··· Selected passage ···

Polymerase binding to the promoter revisited The probability of promoter occupancy can be computed using both statistical mechanics and thermodynamics (that is, using equilibrium constants). These two perspectives were already exploited for simple ligand-receptor binding in Sections 6.1 .1 and 6.4 .1 (a) Write an expression for the probability of finding RNA polymerase bound to the promoter as a function of the equilibrium constants for specific and nonspecific binding. (b) In vitro, the dissociation constant of RNA polymerase binding to nonspecific DNA is approximately \(10 \mu \mathrm{M}\) and the dissociation constants of RNA polymerase to the lac \(P 1\) and T7A1 promoters are \(550 \mathrm{nM}\) and \(3 \mathrm{nM}\), respectively. Use these constants and the results from (a) to estimate the in vivo binding energies of RNA polymerase to \(\operatorname{lac} P 1\) and \(\mathrm{T} 7 \mathrm{Al}\) promoters.

··· Records supplied ···

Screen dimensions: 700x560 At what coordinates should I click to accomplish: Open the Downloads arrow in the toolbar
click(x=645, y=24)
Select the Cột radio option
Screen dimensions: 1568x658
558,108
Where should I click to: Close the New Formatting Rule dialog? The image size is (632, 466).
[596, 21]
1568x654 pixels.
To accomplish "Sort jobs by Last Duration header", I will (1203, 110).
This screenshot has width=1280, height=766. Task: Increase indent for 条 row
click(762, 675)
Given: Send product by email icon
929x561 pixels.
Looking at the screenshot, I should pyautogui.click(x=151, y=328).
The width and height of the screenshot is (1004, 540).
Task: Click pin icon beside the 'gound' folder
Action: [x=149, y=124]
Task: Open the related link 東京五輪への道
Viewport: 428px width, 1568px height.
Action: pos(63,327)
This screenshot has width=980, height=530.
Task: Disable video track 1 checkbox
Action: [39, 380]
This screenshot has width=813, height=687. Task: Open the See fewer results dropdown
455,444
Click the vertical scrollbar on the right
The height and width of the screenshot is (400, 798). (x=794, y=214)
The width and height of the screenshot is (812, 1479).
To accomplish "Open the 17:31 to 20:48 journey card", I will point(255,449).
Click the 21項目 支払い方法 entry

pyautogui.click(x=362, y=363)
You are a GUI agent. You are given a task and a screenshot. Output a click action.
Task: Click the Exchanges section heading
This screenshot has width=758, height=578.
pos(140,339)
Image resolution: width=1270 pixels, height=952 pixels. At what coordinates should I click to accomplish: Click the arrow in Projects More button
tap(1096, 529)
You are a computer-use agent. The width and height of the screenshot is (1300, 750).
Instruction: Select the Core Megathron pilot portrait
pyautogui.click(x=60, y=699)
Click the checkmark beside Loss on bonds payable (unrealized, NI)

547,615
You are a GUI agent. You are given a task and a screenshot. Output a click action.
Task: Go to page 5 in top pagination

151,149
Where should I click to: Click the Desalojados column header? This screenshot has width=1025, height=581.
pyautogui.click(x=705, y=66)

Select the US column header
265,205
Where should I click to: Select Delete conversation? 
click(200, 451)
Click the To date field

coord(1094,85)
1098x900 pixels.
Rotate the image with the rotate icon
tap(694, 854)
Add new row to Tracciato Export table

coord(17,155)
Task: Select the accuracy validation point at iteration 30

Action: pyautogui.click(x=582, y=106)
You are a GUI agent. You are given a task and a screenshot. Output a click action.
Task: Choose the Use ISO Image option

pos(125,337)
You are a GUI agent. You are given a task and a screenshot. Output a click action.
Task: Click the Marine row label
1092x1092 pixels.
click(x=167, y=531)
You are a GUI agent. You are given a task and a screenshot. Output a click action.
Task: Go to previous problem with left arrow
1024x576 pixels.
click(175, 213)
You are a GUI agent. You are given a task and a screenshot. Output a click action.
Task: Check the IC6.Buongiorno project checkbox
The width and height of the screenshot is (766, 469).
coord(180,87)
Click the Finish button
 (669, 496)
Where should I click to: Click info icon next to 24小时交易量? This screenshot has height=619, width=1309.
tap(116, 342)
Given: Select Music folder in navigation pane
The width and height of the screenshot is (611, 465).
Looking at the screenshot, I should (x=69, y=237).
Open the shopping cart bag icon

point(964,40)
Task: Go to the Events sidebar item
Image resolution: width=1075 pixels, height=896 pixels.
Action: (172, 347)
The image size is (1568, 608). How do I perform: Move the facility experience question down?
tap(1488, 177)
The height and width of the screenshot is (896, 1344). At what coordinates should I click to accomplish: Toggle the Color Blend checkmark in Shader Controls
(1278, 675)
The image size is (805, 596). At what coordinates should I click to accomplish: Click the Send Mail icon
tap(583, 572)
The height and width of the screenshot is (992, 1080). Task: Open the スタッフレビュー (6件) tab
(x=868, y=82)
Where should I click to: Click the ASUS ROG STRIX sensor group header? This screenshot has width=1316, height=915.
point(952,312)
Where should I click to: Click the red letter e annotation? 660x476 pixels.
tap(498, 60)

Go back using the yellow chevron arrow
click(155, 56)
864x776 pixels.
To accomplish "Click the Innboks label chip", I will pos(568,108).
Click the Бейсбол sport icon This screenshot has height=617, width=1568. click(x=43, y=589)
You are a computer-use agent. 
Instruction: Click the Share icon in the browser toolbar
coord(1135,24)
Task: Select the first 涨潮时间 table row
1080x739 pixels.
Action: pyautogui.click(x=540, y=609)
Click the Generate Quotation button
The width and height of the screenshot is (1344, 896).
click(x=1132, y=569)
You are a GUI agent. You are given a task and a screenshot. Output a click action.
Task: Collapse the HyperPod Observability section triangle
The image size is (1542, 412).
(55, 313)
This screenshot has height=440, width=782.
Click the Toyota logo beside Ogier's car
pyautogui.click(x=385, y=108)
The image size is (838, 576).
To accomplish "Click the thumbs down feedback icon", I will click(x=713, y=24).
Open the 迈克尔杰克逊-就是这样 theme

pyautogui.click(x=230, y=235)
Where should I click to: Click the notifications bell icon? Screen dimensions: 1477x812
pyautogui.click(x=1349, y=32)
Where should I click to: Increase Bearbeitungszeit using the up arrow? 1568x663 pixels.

···

Carry on the passage about RNA polymerase binding to the promoter, starting after its final sentence.

Short Answer

Expert verified
The probability of finding RNA polymerase bound to the promoter is \(P_{\text{bound}} = \frac{K_{\text{s}}[P]}{1 + K_{\text{s}}[P] + K_{\text{ns}}[D]}\). The in vivo binding energies of RNA polymerase to lac P1 and T7A1 promoters can be calculated using the Boltzmann's relation \(E = -kT \cdot \ln(K)\) and the given dissociation constants.

Step by step solution

01

Derive Probability Expression

The probability of finding RNA polymerase bound to the promoter can be calculated using equilibrium constants for specific and nonspecific binding. In general, the probability \(P_{\text{bound}}\) can be written as the ratio of the concentration of the RNA polymerase-promoter complex to the total concentration of the RNA polymerase. Given \(K_{\text{s}}\) and \(K_{\text{ns}}\) as the equilibrium constants for specific and nonspecific binding respectively, the expression would be: \(P_{\text{bound}} = \frac{[P \cdot R]}{[R]} = \frac{K_{\text{s}}[P]}{1 + K_{\text{s}}[P] + K_{\text{ns}}[D]}\)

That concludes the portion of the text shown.